▸ **EXERCISE PROMPT**
Please reply with one number only: how many lines in the entries below contain the string "Erfurt".
# # # #
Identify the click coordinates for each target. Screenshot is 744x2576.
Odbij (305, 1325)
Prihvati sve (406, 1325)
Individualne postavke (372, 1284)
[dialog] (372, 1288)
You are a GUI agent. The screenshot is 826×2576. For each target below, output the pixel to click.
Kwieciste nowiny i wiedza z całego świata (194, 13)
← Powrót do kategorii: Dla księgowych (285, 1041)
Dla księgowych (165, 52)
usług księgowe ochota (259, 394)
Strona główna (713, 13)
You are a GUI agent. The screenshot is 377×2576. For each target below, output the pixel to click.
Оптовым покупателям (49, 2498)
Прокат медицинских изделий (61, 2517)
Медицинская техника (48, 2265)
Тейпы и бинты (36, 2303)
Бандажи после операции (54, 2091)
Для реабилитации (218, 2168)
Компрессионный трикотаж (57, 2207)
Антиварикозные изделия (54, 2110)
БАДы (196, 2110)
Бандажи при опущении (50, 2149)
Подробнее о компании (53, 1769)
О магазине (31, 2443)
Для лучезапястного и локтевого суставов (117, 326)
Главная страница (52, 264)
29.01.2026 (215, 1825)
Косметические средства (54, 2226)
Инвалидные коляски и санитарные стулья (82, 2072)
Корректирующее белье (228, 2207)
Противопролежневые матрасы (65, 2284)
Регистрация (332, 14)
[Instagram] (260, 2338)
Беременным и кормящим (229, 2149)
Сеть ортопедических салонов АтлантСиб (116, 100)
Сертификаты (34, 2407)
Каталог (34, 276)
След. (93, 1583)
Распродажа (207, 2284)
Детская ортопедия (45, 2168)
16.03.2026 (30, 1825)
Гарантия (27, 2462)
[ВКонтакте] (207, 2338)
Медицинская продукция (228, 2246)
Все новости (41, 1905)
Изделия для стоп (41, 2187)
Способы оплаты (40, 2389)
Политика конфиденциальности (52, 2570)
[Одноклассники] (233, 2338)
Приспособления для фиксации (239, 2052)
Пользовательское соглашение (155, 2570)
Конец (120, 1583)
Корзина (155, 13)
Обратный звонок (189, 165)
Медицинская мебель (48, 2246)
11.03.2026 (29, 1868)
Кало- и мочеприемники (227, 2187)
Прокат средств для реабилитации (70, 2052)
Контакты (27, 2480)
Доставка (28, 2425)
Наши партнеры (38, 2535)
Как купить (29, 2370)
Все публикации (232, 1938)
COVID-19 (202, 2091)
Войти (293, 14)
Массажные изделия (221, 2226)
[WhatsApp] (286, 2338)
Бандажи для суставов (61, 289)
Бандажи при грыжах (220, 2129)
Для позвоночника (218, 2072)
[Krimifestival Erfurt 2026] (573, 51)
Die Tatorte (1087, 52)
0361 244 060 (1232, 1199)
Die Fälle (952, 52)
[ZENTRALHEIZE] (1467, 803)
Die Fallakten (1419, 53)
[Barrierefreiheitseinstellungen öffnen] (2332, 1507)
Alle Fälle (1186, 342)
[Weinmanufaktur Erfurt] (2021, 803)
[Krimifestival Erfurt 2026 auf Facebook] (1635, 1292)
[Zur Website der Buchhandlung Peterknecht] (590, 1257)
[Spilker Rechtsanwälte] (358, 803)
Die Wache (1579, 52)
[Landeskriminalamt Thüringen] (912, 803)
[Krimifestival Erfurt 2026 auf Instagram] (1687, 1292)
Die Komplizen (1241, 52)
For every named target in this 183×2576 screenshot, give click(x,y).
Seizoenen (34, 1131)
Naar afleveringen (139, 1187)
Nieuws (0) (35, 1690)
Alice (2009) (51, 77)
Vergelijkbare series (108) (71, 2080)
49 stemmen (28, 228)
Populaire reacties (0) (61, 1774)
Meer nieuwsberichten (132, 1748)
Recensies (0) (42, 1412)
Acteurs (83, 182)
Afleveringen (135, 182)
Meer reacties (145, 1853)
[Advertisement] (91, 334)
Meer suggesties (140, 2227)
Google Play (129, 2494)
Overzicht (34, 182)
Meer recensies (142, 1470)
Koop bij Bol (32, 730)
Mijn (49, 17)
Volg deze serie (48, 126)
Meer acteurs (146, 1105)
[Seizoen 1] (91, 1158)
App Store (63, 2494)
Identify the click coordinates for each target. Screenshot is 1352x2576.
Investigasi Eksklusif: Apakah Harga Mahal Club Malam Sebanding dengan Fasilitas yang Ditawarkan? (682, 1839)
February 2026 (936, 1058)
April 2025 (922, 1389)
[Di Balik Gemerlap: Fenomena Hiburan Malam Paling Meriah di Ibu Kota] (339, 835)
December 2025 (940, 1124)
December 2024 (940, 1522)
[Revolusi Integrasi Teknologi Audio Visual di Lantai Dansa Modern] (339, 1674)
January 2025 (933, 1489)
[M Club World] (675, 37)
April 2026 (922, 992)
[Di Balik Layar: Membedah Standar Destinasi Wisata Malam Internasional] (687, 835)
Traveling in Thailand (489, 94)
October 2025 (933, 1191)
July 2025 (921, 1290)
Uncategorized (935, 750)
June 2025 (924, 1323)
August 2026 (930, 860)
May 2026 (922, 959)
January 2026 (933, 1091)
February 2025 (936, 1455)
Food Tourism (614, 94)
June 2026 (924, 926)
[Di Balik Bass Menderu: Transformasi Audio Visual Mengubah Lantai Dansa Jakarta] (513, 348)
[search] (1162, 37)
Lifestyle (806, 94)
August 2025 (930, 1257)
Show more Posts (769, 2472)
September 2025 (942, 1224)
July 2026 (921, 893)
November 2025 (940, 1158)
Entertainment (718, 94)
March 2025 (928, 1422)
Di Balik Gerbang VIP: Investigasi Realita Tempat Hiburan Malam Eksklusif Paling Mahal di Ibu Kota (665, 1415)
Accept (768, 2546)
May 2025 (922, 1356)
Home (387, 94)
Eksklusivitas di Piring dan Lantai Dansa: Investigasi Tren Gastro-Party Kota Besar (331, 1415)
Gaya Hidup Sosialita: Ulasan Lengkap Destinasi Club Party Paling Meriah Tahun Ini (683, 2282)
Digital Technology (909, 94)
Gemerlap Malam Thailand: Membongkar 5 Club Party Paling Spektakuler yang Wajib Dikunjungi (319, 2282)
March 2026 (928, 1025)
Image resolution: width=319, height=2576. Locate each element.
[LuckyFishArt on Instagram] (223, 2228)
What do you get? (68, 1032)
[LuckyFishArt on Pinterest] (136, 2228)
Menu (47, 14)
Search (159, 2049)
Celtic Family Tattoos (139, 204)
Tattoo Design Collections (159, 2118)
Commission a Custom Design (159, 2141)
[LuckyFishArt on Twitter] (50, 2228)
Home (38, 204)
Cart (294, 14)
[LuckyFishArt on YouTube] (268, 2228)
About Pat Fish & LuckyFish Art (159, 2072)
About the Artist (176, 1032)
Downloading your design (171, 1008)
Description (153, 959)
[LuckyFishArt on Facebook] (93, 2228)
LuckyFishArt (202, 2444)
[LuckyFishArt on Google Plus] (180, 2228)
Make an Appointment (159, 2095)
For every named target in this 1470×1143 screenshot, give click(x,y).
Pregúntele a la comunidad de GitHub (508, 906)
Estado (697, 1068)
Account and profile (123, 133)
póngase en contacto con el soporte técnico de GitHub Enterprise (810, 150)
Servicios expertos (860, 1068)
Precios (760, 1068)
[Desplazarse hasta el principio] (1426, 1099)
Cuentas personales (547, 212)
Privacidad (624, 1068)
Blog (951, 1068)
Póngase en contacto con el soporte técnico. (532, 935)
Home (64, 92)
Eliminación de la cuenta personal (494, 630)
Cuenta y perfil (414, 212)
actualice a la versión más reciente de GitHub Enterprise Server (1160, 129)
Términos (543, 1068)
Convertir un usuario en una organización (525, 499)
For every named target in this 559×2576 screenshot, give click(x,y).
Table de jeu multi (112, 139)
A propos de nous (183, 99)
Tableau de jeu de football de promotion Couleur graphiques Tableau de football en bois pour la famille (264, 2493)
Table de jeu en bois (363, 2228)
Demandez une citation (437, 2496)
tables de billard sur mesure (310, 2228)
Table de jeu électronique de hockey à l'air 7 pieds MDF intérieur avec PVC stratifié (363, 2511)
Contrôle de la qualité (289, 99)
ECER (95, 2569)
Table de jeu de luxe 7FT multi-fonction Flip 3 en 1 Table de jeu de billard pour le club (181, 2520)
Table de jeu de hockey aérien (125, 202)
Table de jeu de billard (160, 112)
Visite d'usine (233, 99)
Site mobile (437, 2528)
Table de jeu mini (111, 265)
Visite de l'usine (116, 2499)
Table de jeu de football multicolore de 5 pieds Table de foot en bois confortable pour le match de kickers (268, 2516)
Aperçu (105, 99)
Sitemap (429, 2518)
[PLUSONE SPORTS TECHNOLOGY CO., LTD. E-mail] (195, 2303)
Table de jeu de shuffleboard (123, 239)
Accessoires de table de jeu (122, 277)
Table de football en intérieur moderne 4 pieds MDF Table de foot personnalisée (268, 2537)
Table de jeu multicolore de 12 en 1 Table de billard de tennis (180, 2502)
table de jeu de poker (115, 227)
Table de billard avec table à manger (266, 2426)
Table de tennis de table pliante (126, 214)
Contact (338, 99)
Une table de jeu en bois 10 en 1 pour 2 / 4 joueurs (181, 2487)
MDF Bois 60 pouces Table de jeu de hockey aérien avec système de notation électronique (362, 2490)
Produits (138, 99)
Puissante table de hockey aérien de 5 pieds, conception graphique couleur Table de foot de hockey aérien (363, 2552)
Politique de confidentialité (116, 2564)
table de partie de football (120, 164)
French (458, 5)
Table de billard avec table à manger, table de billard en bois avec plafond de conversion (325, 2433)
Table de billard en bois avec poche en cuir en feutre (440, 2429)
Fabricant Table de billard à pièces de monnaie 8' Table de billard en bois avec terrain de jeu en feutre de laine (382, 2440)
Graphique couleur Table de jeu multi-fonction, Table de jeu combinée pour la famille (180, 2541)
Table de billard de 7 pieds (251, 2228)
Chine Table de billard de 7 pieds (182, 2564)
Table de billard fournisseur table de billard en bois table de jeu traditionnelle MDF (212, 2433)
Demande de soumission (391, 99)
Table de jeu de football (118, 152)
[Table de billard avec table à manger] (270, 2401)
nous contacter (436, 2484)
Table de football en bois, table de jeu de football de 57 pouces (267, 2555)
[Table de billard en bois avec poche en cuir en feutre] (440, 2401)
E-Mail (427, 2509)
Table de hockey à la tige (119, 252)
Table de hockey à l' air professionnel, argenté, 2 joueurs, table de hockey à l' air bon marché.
# # # #
▸ **RESULT OF THE TASK**
4